(Word and item position data)
***

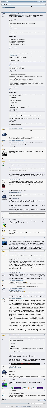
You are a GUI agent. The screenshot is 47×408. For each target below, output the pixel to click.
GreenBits (3, 237)
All (5, 399)
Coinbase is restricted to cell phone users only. (17, 13)
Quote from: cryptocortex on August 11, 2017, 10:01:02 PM (15, 290)
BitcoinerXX (3, 140)
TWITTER (27, 287)
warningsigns (4, 334)
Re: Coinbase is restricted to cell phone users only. (17, 128)
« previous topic (40, 400)
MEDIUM (30, 287)
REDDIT (37, 287)
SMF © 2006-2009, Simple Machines (26, 406)
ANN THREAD (18, 287)
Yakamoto (3, 272)
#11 (44, 237)
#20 (44, 390)
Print (44, 399)
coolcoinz (3, 179)
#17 (44, 334)
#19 (44, 379)
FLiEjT (3, 13)
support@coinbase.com (19, 15)
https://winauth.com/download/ (13, 55)
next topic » (44, 400)
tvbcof (3, 298)
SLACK (33, 287)
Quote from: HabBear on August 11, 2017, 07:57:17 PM (15, 192)
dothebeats (3, 288)
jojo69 (3, 128)
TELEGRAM (22, 287)
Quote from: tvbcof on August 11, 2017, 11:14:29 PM (15, 367)
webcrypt (3, 212)
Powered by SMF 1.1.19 (19, 406)
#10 (44, 230)
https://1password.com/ (12, 54)
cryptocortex (3, 280)
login (8, 4)
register (11, 4)
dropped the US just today (15, 198)
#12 (44, 250)
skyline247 (3, 250)
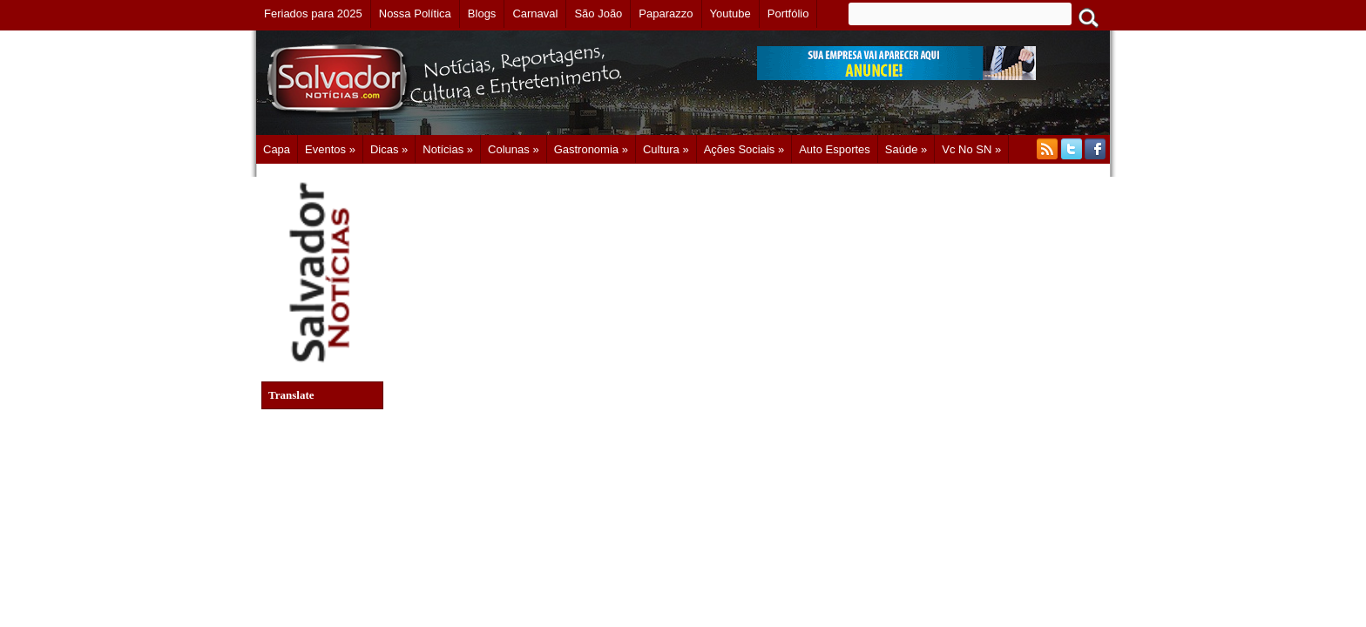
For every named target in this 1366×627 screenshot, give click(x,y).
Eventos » (330, 149)
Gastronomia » (591, 149)
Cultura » (666, 149)
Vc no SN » (971, 149)
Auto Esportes (834, 149)
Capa (276, 149)
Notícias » (448, 149)
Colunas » (513, 149)
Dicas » (389, 149)
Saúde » (906, 149)
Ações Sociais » (744, 149)
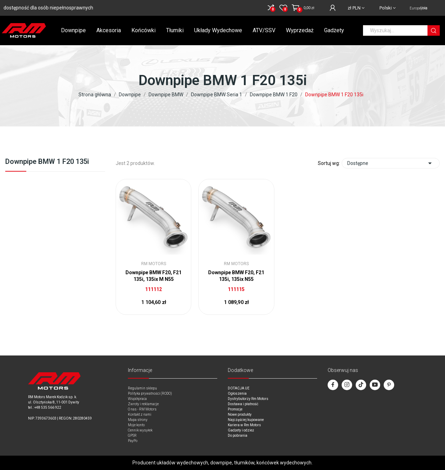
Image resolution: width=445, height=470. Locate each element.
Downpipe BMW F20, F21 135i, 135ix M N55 (153, 276)
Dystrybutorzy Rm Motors (248, 399)
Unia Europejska (418, 8)
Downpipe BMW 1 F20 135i (47, 162)
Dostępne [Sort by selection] (390, 163)
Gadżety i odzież (241, 430)
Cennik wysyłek (140, 430)
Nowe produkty (240, 414)
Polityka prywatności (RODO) (150, 393)
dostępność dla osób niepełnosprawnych (48, 8)
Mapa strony (138, 420)
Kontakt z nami (139, 414)
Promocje (235, 409)
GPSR (132, 435)
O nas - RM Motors (142, 409)
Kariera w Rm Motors (244, 425)
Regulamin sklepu (142, 388)
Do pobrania (237, 435)
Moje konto (136, 425)
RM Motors (153, 264)
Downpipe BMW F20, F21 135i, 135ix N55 (236, 276)
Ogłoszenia (237, 393)
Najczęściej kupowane (246, 420)
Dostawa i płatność (243, 404)
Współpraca (137, 399)
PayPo (132, 441)
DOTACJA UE (238, 388)
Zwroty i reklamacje (143, 404)
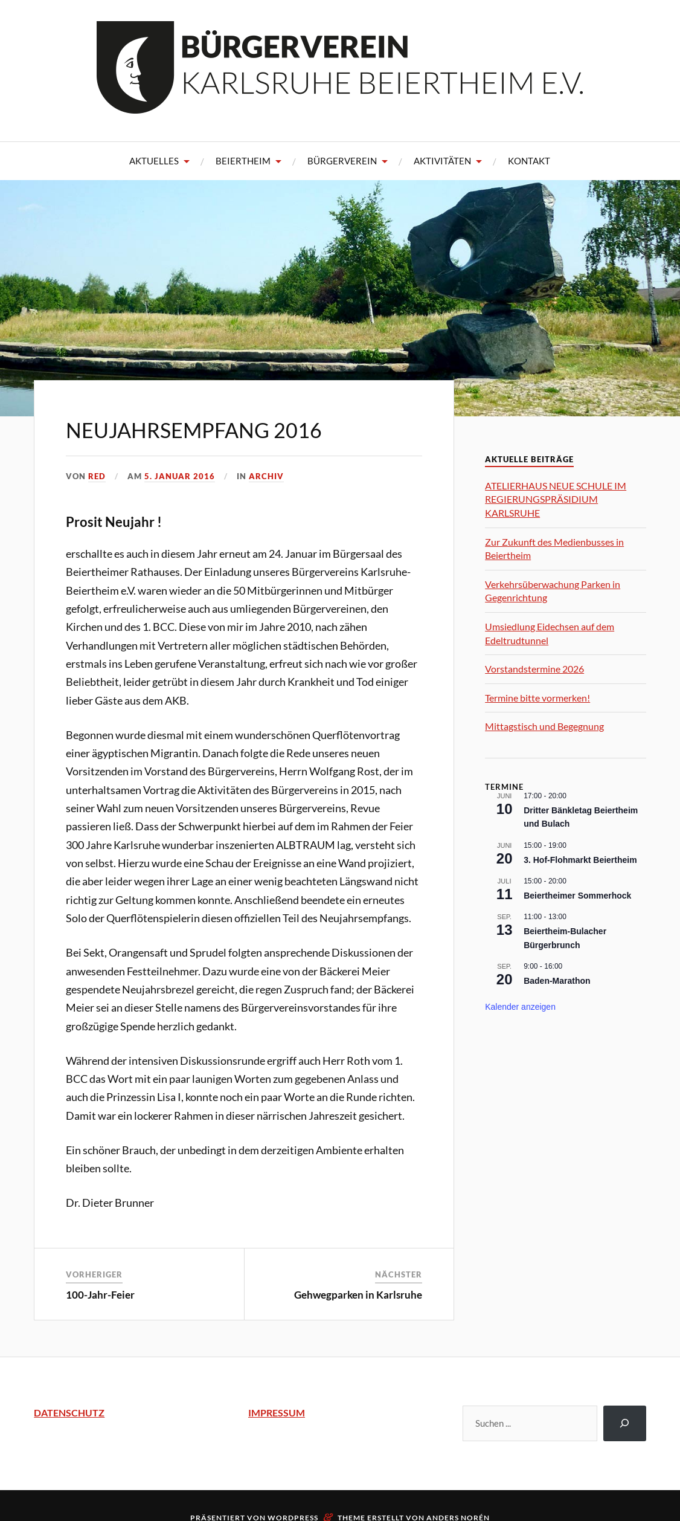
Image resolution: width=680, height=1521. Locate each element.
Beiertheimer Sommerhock (577, 895)
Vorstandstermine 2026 (534, 668)
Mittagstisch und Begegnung (544, 726)
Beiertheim (243, 160)
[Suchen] (624, 1423)
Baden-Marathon (557, 981)
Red (97, 476)
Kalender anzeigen (520, 1007)
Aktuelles (154, 160)
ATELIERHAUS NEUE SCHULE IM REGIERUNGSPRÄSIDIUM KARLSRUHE (555, 499)
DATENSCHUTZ (69, 1412)
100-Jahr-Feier (100, 1294)
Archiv (266, 476)
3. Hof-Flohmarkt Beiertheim (580, 860)
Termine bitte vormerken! (537, 697)
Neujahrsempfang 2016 (194, 430)
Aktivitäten (442, 160)
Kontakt (529, 160)
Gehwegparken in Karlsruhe (358, 1294)
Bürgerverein (342, 160)
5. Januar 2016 (179, 476)
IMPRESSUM (276, 1412)
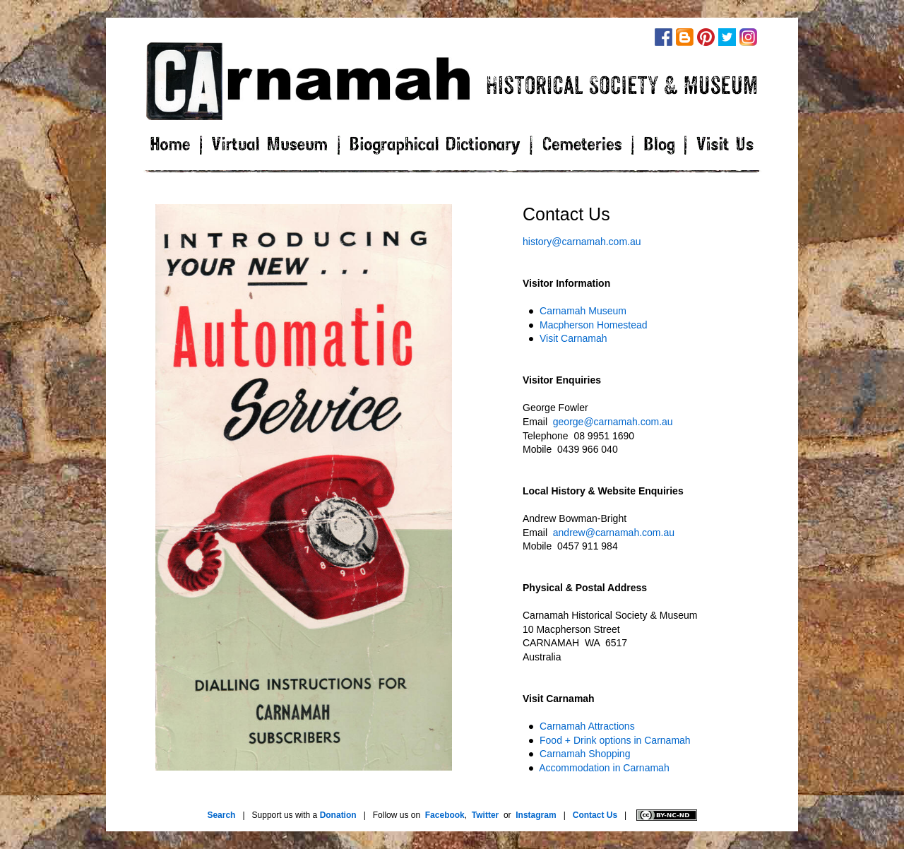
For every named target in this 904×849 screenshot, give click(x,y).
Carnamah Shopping (585, 753)
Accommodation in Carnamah (604, 767)
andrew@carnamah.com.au (613, 532)
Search (221, 815)
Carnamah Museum (583, 310)
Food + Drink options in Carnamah (615, 740)
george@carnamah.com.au (613, 421)
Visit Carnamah (573, 338)
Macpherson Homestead (594, 325)
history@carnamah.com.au (582, 241)
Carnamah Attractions (587, 726)
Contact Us (595, 815)
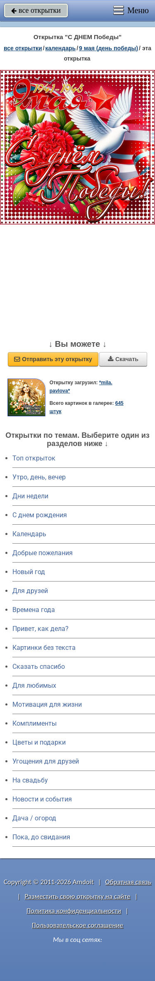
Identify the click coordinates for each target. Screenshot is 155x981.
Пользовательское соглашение (77, 925)
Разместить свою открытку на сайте (78, 896)
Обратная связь (128, 882)
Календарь (60, 48)
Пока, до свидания (41, 837)
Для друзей (30, 591)
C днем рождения (39, 515)
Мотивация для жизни (47, 704)
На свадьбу (30, 780)
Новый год (28, 572)
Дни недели (30, 496)
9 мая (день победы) (108, 48)
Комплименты (34, 723)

***

Repeat the lines above, starting at the line that contains "Mapa strony (138, 420)" and ending at the line that contains "Aktuelles (154, 160)", with both of those lines and the requests included, and shift each answer coordinate by adding 75 to both of its numbers. Leave the pictures out.

### Answer to the task
Mapa strony (213, 495)
Kontakt z nami (214, 489)
Promocje (310, 484)
GPSR (207, 510)
O nas - RM Motors (217, 484)
Kariera w Rm Motors (319, 500)
Regulamin sklepu (217, 463)
Do pobrania (312, 510)
Moje konto (211, 500)
RM Motors (228, 339)
Downpipe BMW F20, F21 135i, 135ix N55 (311, 351)
Ogłoszenia (312, 468)
Najczęściej kupowane (321, 495)
Dostawa i płatność (318, 479)
Współpraca (212, 474)
PayPo (207, 516)
DOTACJA UE (313, 463)
Zwroty i reklamacje (218, 479)
Image resolution: width=680, height=1521. Locate each element.
Beiertheimer Sommerhock (652, 970)
Vorstandstermine 2026 (609, 743)
Mittagstisch und Begegnung (619, 801)
Beiertheim (318, 235)
[Suchen] (699, 1498)
Baden-Marathon (632, 1056)
Red (172, 551)
Kalender anzeigen (595, 1082)
Aktuelles (229, 235)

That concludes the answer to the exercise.